Государственные — это мужики из деревень, смена за сменой, без жалованья — только на хлеб расходует казна. Нанимать дороже, но выгоднее. Вольный работник сделает больше. Мастера постоянные, охочие, умелые нужны Петербургу. Пора сокращать труд подневольный — считает царь, но, оторванный от своего парадиза на месяцы, доверяет решение Брюсу: пусть поступает по обстоятельствам.
«...И строить по сему: жилья делать мазанками без кирпича, кузницы обе каменные в 1/2 кирпича, амбары и сараи делать основу из брусья и амбары доделать мазанками, а саран сбить досками, только как мельницы ветряные обиты, доска в доску, и у каждой доски нижний край обдорожить и потом писать красною краскою».

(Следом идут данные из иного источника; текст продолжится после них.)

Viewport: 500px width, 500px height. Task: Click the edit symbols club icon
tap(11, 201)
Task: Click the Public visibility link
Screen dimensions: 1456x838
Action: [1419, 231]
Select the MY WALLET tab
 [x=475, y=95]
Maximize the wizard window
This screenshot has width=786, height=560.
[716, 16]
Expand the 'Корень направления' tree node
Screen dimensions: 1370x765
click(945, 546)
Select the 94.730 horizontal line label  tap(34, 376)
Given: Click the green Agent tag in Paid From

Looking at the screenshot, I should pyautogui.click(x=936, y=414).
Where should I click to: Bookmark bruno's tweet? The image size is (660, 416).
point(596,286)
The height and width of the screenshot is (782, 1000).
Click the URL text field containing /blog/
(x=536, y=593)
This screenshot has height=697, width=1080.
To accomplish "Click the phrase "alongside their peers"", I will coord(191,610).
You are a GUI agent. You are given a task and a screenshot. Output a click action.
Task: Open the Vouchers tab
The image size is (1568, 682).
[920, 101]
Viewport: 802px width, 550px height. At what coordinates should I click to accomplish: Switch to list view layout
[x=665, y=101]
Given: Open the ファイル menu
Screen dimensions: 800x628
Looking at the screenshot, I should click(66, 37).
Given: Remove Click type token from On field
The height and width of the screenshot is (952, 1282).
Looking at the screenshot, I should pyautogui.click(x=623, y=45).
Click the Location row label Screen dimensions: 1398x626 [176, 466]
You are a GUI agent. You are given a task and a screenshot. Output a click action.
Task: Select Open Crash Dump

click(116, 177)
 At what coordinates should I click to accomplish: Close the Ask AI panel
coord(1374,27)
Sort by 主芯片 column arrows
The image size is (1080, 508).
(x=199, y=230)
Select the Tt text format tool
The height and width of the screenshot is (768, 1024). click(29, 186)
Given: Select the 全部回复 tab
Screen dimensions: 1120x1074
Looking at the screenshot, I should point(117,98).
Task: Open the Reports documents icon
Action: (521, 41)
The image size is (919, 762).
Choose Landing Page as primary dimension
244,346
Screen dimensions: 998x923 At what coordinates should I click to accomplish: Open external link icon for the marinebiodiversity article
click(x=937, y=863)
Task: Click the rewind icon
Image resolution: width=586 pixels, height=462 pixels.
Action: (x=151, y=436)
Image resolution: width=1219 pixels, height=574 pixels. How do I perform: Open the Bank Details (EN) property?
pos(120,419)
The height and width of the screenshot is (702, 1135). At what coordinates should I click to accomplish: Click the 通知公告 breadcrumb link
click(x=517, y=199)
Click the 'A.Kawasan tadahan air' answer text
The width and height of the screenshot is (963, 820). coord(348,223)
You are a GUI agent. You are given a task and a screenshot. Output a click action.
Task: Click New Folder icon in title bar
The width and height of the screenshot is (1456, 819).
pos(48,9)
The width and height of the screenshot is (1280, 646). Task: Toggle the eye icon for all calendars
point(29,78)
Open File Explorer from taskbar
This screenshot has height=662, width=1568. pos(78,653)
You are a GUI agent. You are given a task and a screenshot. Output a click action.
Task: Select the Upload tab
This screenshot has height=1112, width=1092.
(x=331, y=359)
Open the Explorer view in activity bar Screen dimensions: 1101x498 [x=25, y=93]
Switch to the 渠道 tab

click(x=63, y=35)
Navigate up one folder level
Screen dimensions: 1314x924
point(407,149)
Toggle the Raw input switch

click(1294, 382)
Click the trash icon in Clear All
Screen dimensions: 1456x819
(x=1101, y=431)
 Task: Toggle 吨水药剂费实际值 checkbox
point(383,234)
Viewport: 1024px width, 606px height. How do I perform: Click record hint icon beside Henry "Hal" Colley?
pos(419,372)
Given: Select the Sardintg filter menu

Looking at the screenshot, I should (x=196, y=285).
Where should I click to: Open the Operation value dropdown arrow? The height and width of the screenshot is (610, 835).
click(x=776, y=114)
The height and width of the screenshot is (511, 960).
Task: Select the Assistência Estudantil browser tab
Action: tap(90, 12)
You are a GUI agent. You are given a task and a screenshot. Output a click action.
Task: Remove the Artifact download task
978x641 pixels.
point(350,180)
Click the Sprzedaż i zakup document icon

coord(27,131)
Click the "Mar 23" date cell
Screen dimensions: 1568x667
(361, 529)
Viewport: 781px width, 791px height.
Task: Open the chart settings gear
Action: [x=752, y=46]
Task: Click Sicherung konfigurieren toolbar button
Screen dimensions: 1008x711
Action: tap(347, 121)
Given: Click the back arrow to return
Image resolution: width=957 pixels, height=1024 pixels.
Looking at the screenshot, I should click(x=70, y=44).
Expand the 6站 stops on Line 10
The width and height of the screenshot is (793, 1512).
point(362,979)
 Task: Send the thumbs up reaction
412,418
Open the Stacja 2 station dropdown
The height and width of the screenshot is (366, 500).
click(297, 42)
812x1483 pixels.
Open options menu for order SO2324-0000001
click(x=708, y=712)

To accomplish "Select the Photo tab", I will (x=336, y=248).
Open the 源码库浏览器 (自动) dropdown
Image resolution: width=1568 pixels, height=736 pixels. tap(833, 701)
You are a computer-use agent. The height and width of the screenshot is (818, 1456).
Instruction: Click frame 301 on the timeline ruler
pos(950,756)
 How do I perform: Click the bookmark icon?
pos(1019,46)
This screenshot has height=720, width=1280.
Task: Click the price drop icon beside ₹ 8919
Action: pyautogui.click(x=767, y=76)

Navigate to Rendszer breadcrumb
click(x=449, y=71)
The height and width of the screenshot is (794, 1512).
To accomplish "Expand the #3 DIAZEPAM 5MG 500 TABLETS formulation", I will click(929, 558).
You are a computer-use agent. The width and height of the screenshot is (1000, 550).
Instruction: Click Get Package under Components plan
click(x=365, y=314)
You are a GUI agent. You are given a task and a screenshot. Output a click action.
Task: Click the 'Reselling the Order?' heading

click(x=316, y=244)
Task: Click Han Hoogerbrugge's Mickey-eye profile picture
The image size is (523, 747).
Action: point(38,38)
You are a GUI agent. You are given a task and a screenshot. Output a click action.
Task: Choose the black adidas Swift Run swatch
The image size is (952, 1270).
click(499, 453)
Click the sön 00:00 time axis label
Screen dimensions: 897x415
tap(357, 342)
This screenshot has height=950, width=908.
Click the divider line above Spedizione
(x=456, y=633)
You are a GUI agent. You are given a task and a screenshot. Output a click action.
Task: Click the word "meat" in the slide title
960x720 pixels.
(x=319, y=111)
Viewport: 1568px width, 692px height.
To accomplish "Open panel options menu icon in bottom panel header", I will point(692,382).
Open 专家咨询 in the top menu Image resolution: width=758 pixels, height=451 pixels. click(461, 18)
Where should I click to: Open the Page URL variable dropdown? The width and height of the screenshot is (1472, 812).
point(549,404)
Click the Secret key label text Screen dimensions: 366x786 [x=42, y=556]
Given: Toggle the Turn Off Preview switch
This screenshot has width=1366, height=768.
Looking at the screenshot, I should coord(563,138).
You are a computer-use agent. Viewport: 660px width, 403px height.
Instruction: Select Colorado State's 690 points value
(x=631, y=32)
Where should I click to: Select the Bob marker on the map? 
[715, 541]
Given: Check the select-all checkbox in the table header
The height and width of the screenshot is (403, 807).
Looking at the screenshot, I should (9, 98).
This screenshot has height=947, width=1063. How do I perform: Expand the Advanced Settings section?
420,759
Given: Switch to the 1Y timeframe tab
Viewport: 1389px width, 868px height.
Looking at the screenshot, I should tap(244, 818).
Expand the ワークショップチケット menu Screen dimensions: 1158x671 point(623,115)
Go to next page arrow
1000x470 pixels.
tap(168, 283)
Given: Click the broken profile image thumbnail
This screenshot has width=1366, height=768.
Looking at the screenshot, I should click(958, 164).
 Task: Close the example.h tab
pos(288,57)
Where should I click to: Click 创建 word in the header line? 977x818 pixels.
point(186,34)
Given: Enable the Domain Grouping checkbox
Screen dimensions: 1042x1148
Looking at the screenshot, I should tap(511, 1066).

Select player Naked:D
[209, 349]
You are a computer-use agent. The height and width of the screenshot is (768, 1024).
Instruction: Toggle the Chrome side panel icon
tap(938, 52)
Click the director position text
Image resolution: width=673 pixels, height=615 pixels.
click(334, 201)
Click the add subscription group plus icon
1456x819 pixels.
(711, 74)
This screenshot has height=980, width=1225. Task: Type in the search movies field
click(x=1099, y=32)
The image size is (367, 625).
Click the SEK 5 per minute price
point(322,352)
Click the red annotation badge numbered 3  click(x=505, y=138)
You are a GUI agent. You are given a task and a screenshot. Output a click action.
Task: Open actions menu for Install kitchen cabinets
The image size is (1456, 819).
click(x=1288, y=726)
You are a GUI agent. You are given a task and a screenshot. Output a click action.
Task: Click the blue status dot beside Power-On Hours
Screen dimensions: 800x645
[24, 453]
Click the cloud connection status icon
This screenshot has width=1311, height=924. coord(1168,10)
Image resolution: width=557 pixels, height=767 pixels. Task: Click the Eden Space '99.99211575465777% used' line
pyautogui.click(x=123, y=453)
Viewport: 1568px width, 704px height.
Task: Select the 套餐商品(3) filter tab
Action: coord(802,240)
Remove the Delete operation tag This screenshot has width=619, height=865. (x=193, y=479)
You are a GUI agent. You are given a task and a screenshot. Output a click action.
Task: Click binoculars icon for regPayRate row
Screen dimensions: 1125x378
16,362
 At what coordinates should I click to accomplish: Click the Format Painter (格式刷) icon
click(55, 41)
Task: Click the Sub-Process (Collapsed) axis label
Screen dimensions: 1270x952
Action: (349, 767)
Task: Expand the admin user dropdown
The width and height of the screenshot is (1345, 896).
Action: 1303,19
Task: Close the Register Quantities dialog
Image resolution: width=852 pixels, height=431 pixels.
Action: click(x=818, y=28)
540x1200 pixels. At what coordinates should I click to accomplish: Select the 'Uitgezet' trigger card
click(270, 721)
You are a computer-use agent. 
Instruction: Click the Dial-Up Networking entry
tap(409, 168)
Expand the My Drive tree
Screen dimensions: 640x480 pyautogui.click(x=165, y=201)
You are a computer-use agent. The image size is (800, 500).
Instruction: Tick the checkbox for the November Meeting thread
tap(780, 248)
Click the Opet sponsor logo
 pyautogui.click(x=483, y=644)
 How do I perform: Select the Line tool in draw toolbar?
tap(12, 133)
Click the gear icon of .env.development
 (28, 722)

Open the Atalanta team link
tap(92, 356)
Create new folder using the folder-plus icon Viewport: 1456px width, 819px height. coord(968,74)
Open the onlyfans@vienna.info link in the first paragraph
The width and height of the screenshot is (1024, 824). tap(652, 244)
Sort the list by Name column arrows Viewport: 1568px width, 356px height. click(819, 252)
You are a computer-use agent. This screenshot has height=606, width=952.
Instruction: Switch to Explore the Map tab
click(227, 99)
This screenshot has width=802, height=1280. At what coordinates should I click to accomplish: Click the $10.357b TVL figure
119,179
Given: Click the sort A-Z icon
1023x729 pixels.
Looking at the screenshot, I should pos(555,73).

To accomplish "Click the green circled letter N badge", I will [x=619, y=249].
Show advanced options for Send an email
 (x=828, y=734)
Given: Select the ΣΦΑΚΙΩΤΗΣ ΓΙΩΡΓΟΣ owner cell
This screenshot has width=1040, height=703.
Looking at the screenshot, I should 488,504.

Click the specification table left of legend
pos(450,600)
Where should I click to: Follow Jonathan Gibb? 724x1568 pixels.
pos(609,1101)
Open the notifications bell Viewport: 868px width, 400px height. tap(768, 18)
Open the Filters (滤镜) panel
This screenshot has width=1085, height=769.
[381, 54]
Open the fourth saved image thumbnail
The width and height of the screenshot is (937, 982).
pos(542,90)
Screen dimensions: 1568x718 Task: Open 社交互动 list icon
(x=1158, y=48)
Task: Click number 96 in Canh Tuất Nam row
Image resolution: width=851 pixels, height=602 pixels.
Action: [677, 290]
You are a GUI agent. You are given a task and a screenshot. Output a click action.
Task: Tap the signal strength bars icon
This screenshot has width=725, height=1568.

Строение покамест временное, о штабном здании, о башне и речи нет. Целиком каменное — оно в будущем. Так покамест хоть выкрасить под кирпич... А конторы учредить, прервав анфиладу мастерских, — пусть не жалуются господа начальники, что за стеной пилят, сверлят, колотят молотками. Сие соседство полезно.
Снег валил густо, люди торили тропы в темноте — собирались на верфи за час до восхода солнца, уходили через час после заката. Зима рабочий день уменьшила, так радости мало — на обед один час вместо трёх летом.
Делать, само собой, «с великим поспешанием».
— Бобыль ты горький, — твердит Брюс. — Прозеваешь невесту. Плюнет на тебя и укатит.
Доменико отмахивался.
— Сам я укачу...
Не ему завершать Адмиралтейство. Наймут зодчих знаменитых, не чета какому-то Трезини из Астано.
О том, чтобы отпустить архитектора, царь и слышать не хочет, намерен быть на его свадьбе. Шумели торжества в столице в честь нового, 1705 года, царь подвёл Гертруду к зодчему — танцуйте! Хвалил её безудержно. Она смеялась, Доменико чувствовал силу внушения, исходившую от Петра, пытался сбросить, и оттого даже не разглядел женщину толком. Прикоснулся к ней нерешительно, ибо казалась не настоящей, сотворённой чужою волей.